-- Problem a --
Answer the following from the winery text:
(i) How old is the vineyard manager?
(ii) Which harvest is Drash working?
(iii) What kind of drinking culture does Boyle say the Midwest has?

What’s their secret? “Number one, the ownership group has set us up with the ability to make great wine,” Drash explains. “I joke that besides it being 10-below sometimes, I feel like I’m back in California. We have the exact same tools, tanks, filters, and crushers that I used there. We also have a really talented young man who’s our vineyard manager, he’s only 21-years-old but he’s been working with grapes since he was 10. He knows how to grow grapes for making wine, as opposed to someone who knows how to grow grapes—and there’s a big difference. And Josie could run any winery in the Midwest if she wanted to. And for me, it’s my 25th harvest, and I’ve picked up a few things along the way. The goal here is to get recognized beyond Minnesota, and beyond the Midwest.”
That’s no small feat, even to get recognized for making great wine within the state. “The Midwest is more of a beer drinking culture,” Boyle says. “We’re such a young industry, and there have been a lot of bad wines made in the past. But now, going into the future, our wines are going to be way better.”

-- Problem b --
Locate each line of the entries below that contains the string "size", treating uppercase and lowercase as distinct, and copy those lines.

-- Data section --
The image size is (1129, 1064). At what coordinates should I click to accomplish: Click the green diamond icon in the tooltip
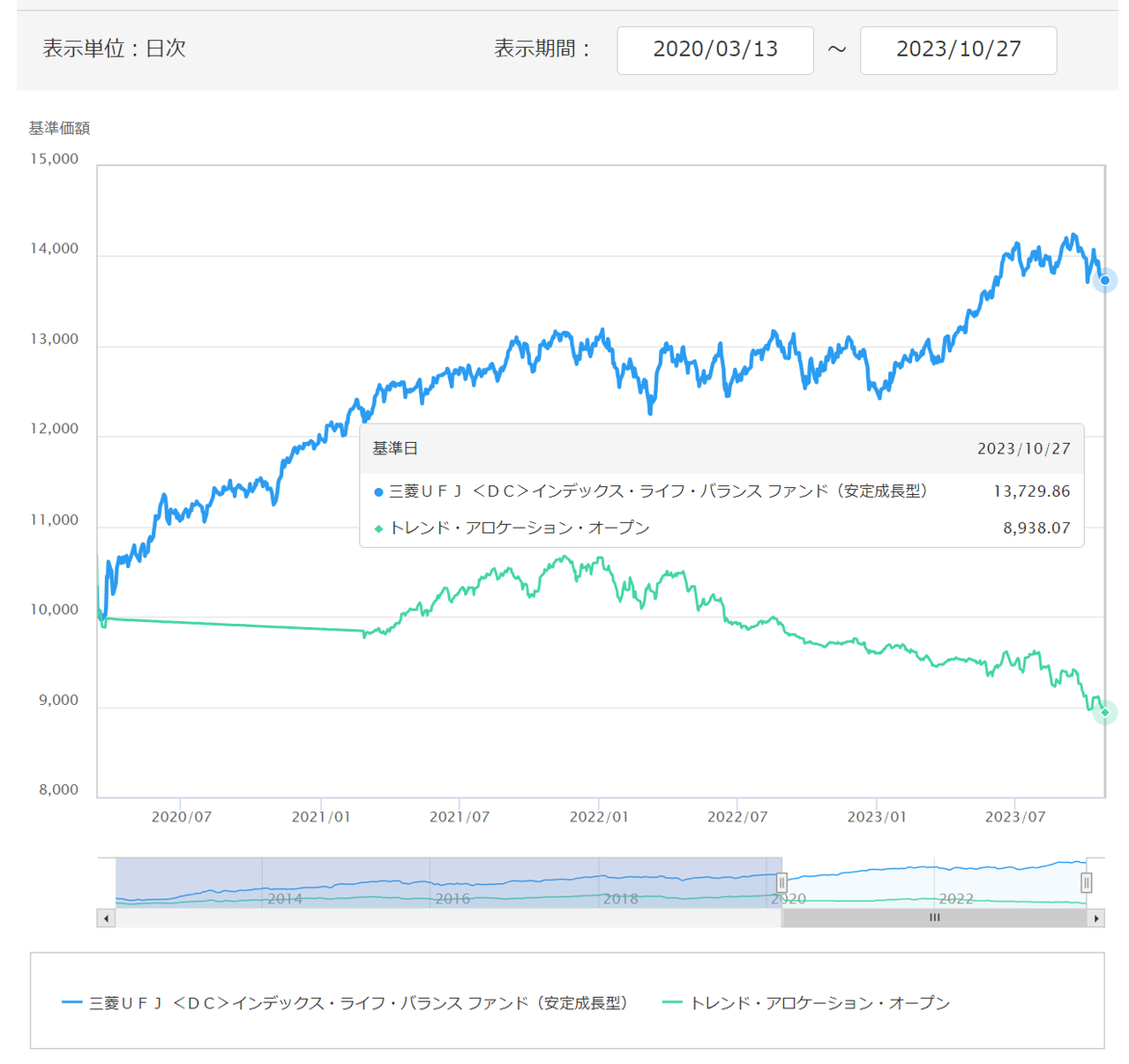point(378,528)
---
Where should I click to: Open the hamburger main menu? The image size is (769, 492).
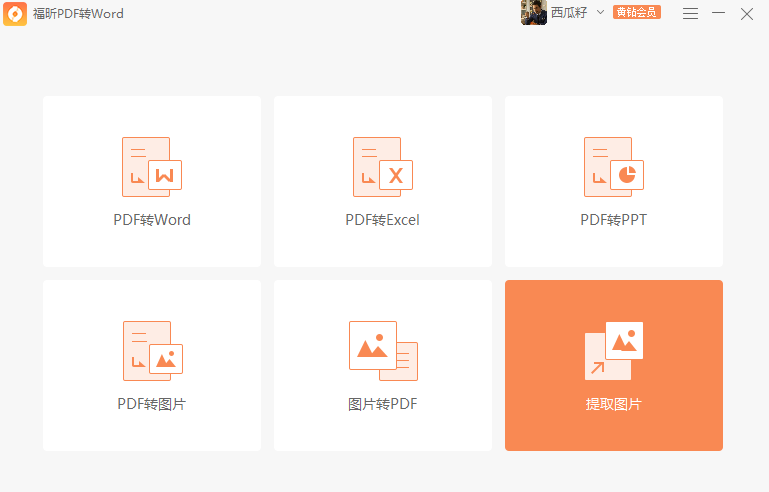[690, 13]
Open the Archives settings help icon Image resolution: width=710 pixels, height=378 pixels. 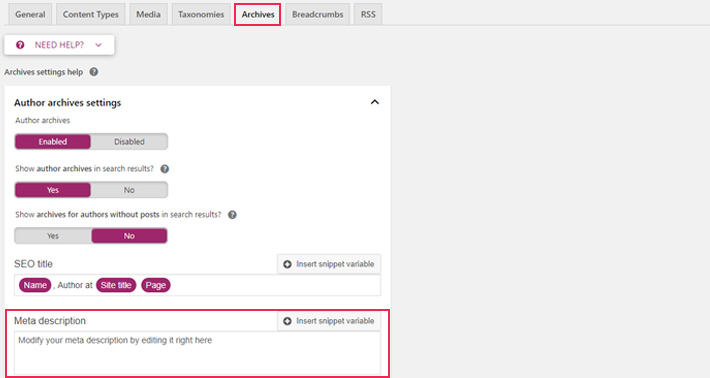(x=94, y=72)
---
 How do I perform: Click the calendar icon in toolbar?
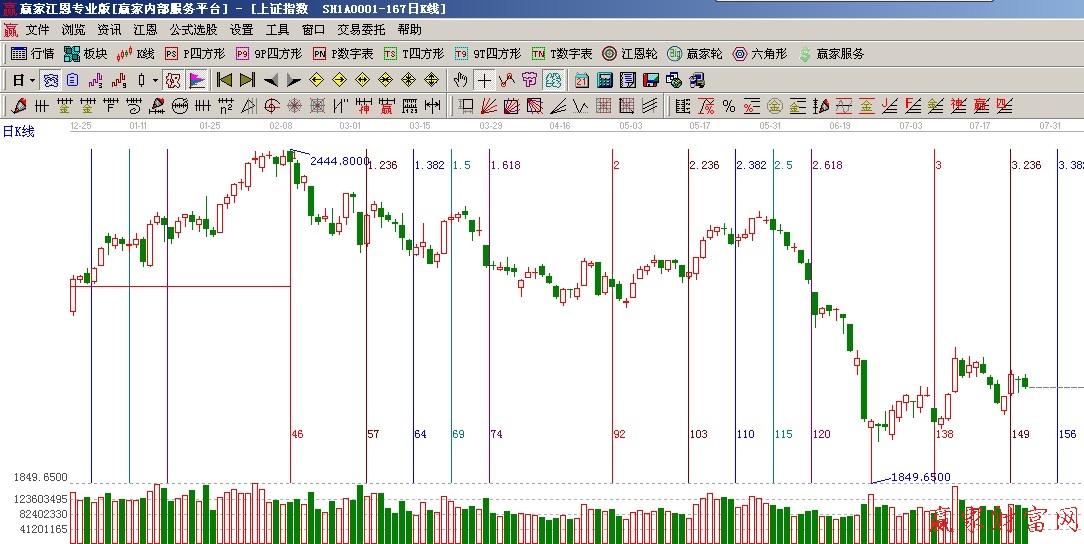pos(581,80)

-- Complete response a --
(i) 21 years old.
(ii) His 25th harvest.
(iii) A beer drinking culture.

-- Complete response b --
The image size is (1129, 1064). At what coordinates should I click to accomplish: Click the green diamond icon in the tooltip
Where should I click to: Open the hamburger main menu? The image size is (769, 492).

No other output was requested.